We couldn’t approach the house, where Saroyan and his family spend their summers, due to security patrols. We needed permission from Saroyan, who wasn’t in Ukraine at the time.

Saroyan is said to have wanted to turn the uncompleted structure into a hotel. A lack of money stopped construction.

The building has 58 rooms. A married Ukrainian couple live on the premises and keeps watch.

Saroyan started to open businesses in the Odessa region years ago. He leases beach land on the coast and used to operate the Duduk restaurant. He closed in down four years ago, and it’s now run under the name of Art-Shar by Armenians from Artashat.

Armenia: Saroyan has declared the following property:

1)      An apartment on Charents Street in Etchmiadzin

2)      A two-story private house and adjacent land on Mashtots Street in Etchmiadzin

3)      A parcel of land on the Etchmiadzin-Margara Highway

4)      A two-story private house and adjacent land on Mashtots Street in Etchmiadzin

5)      Farm land in the Armavir village of Haykashen

6)      Two units off Azatutyun Avenue in Yerevan

Russia: Saroyan has declared the following property:

1)      Residential house and land in Vsevoloshesk

2)      An apartment in Sochi

Ukraine: Saroyan has declared the following property:

1)      Two story house and land in Mizikyevich (Odessa)

Nevertheless, Saroyan says he doesn’t own any of the above.

Saroyan’s revenues and cash assets have decreased according to the financial disclosures he filed from 2011-2015. His wife Liana Saroyan declares no income.

In 2011, Saroyan declared 47 million AMD in cash; 40m in 2012; 23m in 2013; 6m in 2014; and 5m in 2015.

Gevorg Stepanyan, Saroyan’s assistant, says any talk about his boss owning property is false. “He owns nothing in Ukraine. I can assure you,” said Stepanyan.

Recently, Hetq was able to talk to Saroyan. At first, he said he owned property a long time ago under his mother’s name.

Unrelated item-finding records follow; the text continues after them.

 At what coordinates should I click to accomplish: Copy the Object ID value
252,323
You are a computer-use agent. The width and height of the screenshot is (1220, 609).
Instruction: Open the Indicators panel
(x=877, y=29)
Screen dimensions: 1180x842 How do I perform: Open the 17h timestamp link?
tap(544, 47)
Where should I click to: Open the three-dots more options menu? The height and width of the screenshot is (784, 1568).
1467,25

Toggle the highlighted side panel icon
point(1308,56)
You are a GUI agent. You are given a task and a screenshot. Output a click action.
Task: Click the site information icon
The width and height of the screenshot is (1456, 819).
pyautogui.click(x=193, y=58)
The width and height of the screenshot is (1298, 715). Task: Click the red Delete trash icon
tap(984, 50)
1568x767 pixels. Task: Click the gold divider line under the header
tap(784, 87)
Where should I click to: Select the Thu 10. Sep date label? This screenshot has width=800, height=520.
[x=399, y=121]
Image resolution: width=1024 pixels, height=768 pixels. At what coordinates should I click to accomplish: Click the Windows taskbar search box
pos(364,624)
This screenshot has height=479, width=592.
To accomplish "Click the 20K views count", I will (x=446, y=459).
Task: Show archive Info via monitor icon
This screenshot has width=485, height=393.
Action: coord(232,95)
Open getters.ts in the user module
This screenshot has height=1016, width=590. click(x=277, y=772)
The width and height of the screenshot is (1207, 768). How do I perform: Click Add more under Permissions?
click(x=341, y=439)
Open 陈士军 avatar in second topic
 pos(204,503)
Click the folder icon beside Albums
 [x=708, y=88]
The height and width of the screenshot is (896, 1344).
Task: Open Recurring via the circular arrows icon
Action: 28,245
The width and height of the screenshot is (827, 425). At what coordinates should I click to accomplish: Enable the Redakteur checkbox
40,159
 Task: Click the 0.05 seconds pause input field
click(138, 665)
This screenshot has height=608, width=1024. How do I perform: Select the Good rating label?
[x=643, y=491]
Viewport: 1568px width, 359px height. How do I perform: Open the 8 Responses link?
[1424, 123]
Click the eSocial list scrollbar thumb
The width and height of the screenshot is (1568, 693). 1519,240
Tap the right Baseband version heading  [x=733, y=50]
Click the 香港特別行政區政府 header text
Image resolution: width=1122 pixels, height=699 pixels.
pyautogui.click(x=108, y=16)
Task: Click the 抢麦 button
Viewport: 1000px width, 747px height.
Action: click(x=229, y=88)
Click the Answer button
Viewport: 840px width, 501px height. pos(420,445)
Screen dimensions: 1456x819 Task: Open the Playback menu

When I reminded him that he had declared ownership of a house and land in Ukraine, he seemed to remember, saying he goes and lives there from April to September.

Saroyan denied that he owns beachfront property in Odessa. “All of Odessa is a vacation site. Even if I owned anything, who would I be afraid of? If I had, I’d say.”

Saroyan, who fought in the 1990s Artsakh War, says he doesn’t have the skills to engage in business, leaving it to his two sons.

He also claims not to own any property in Armenia, saying it all belonged to his mother or father.

Today, Saroyan lives in a two-story private house, complete with swimming pool, at the entryway to the town of Etchmiadzin. He says the building served as the office for the agricultural department in the Soviet era and that his father was the director.

Saroyan claims he never wanted to obtain the building but others convinced him, arguing it would be a shame if it didn’t stay in his family.

It’s of note that Saroyan registered the building years ago as his property, but told Hetq that it belonged to his father. (The father, Firdous Saroyan, died in May 2102)

According to information in our possession, Saroyan owns a similar luxury building on Yerevan’s Azatutyun Avenue. He built it on land he owns there. I tried to find the place but was stopped by security guards.

Saroyan also owns a company called Sarkop, in Etchmiadzin, that produces wine, cognac, vodka, and fruit drinks.

Formed in 2009 by Saroyan’s mother Ofik, the company is now 50% owned by Sedrak Saroyan and the other 50% by Russian businessman Yuri Koptyev.

Sedrak Saroyan fully owns S. Saroyan Brothers, Ltd., founded in 2013 and registered in Etchmiadzin. It once was involved in retail trade but has temporarily stopped operating.